§ THE RECORDS

◆ ◆ ◆ ◆

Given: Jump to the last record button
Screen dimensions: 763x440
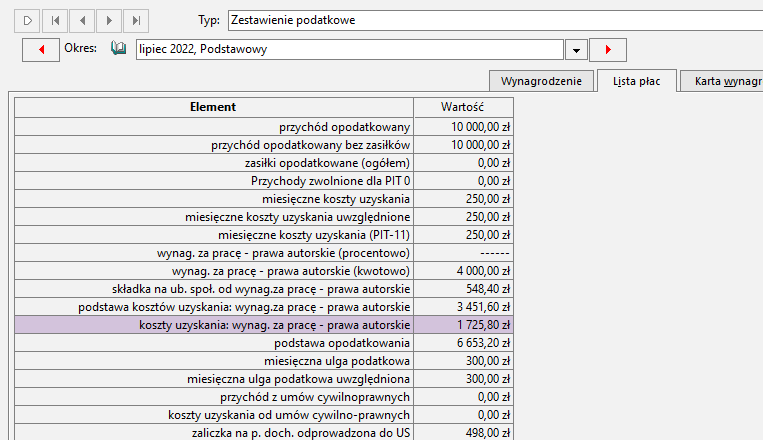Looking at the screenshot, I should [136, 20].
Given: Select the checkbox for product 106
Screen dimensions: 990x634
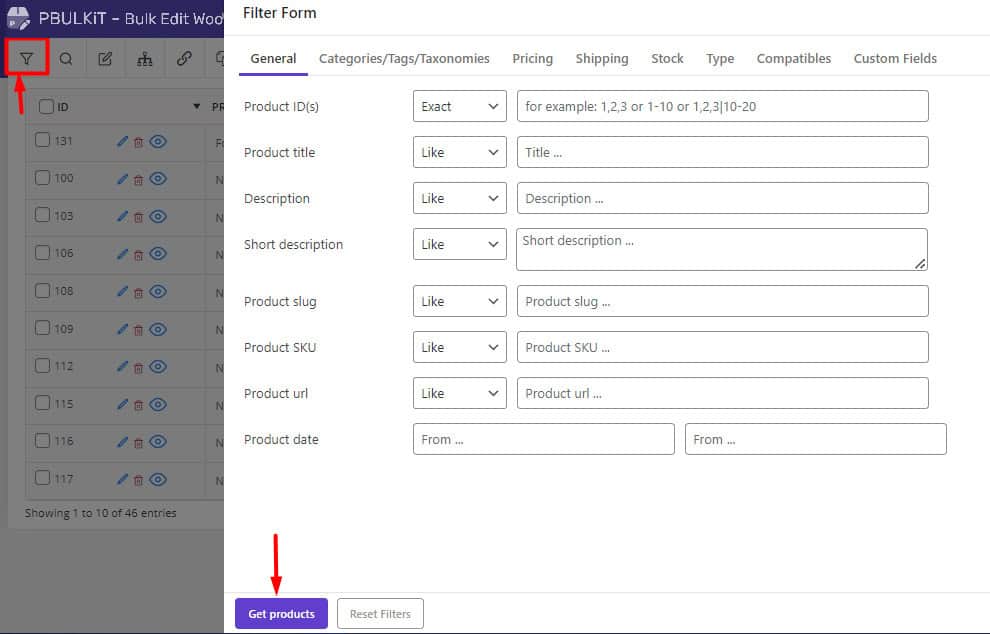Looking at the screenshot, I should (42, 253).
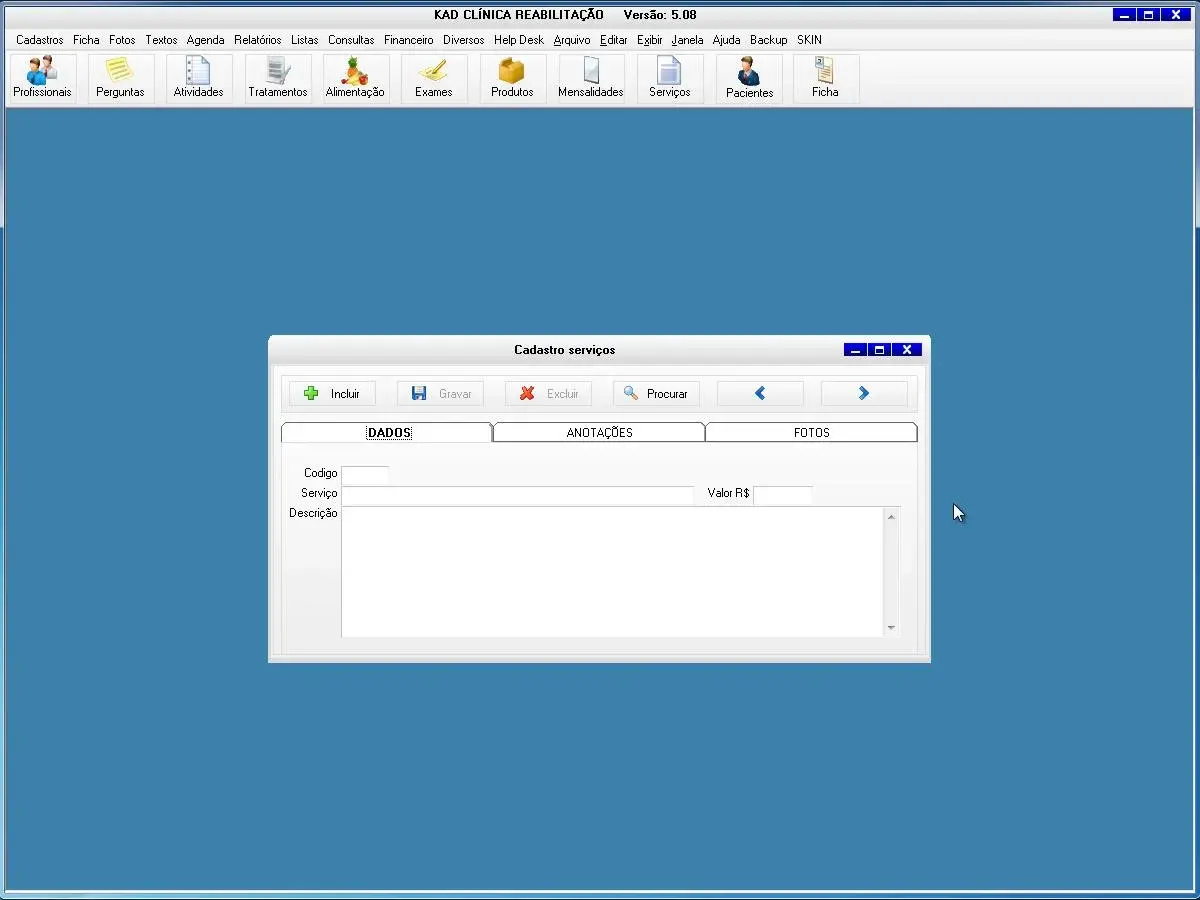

◆ ◆ ◆ ◆

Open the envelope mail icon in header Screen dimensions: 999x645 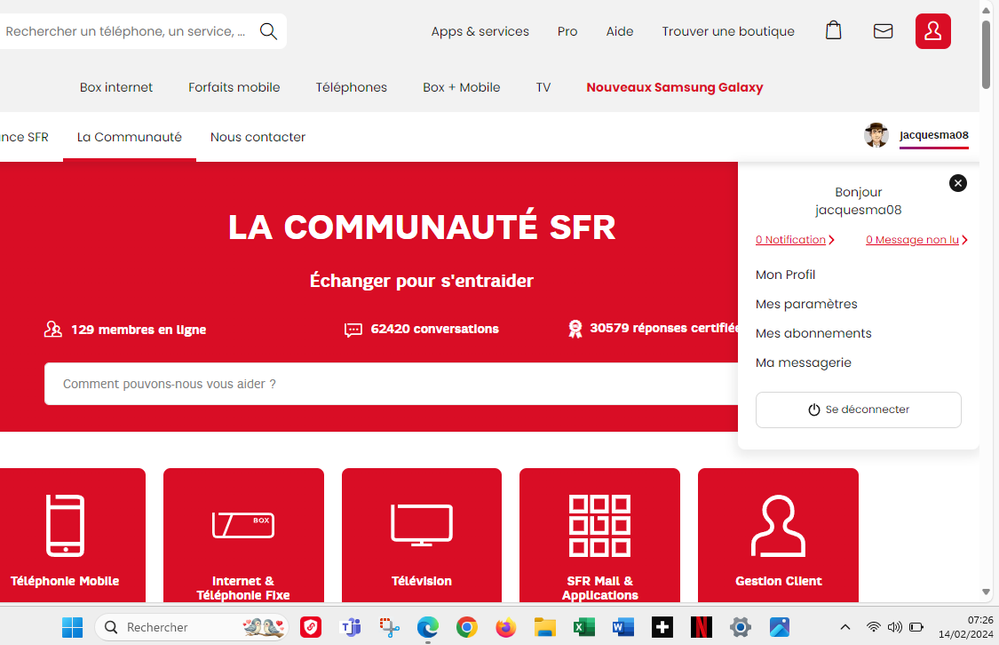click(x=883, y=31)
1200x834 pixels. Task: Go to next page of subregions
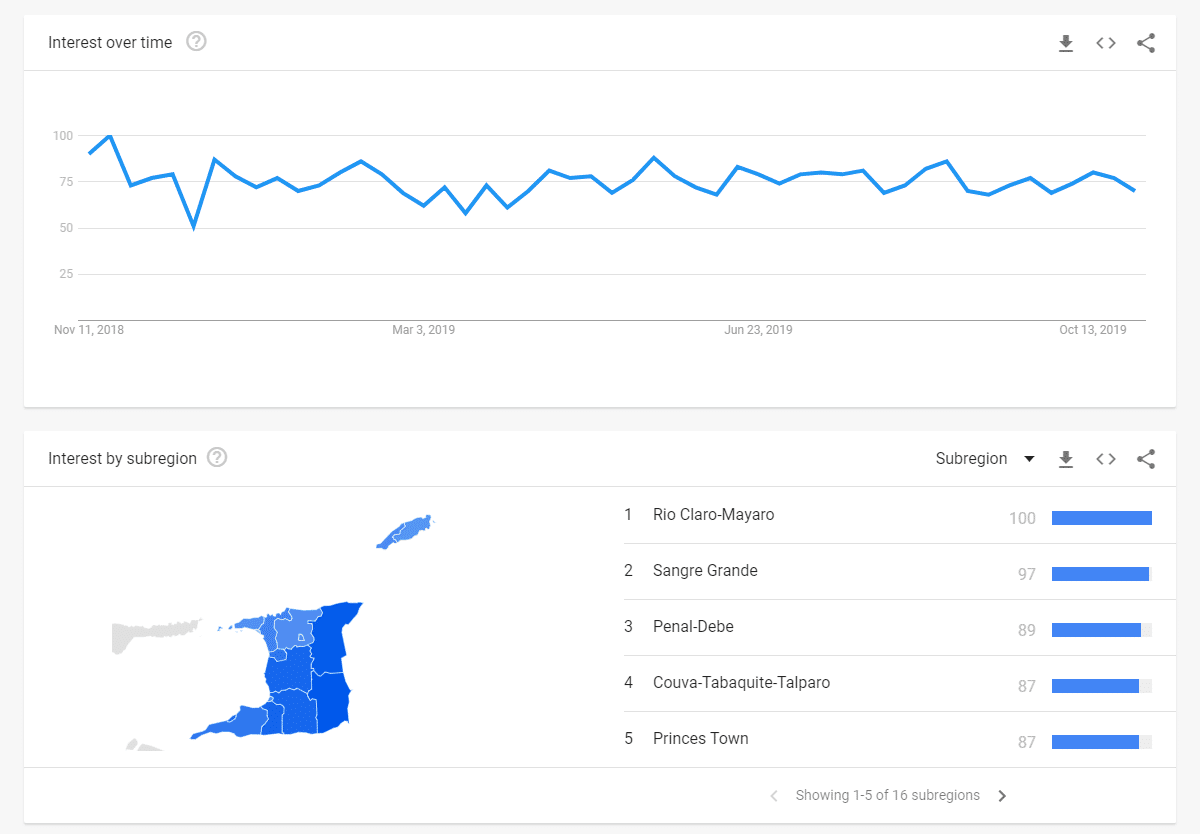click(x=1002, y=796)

◆ ◆ ◆ ◆

§ WORK ITEM
Which lines of the listing contain the string "Given"? Copy each of them.

§ TASK ANSWER
Given: Jump to the last record button
Given: Select the checkbox for product 106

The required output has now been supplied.